Collect and copy every line in the entries below that contains the string "crest". Case counts.

* **Extracted records**:
* * * *
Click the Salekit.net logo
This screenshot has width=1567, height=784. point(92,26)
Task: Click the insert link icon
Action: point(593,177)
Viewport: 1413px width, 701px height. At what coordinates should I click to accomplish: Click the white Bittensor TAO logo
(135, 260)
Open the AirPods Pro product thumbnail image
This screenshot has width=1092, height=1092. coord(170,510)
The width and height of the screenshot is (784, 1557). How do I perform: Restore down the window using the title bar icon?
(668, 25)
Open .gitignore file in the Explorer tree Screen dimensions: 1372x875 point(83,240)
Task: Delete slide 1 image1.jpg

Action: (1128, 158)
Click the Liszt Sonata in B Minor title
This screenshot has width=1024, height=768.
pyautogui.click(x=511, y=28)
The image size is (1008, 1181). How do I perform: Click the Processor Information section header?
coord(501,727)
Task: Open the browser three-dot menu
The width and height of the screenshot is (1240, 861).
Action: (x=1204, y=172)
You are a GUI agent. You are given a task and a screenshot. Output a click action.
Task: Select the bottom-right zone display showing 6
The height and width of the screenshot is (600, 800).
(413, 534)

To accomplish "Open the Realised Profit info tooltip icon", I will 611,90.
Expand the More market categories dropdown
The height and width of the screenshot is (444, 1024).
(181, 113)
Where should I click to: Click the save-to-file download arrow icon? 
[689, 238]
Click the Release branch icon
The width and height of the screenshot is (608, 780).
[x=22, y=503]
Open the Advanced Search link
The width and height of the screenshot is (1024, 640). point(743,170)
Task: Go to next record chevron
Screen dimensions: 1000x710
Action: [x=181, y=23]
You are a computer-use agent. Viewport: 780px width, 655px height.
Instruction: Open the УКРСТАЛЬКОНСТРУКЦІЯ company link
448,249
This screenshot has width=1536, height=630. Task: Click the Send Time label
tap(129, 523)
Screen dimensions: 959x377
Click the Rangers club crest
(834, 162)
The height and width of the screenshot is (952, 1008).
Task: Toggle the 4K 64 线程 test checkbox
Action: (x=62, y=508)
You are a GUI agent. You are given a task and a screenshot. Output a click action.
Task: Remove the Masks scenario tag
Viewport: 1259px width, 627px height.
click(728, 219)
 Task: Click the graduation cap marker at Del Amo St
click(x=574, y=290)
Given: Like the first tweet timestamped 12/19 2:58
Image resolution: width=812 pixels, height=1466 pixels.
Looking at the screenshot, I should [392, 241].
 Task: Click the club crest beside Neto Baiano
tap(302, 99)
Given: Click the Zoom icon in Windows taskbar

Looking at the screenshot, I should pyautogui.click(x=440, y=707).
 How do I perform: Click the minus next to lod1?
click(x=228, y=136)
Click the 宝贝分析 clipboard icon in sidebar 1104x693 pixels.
* * * *
* **Final result**:
Click the Rangers club crest
 Task: Click the club crest beside Neto Baiano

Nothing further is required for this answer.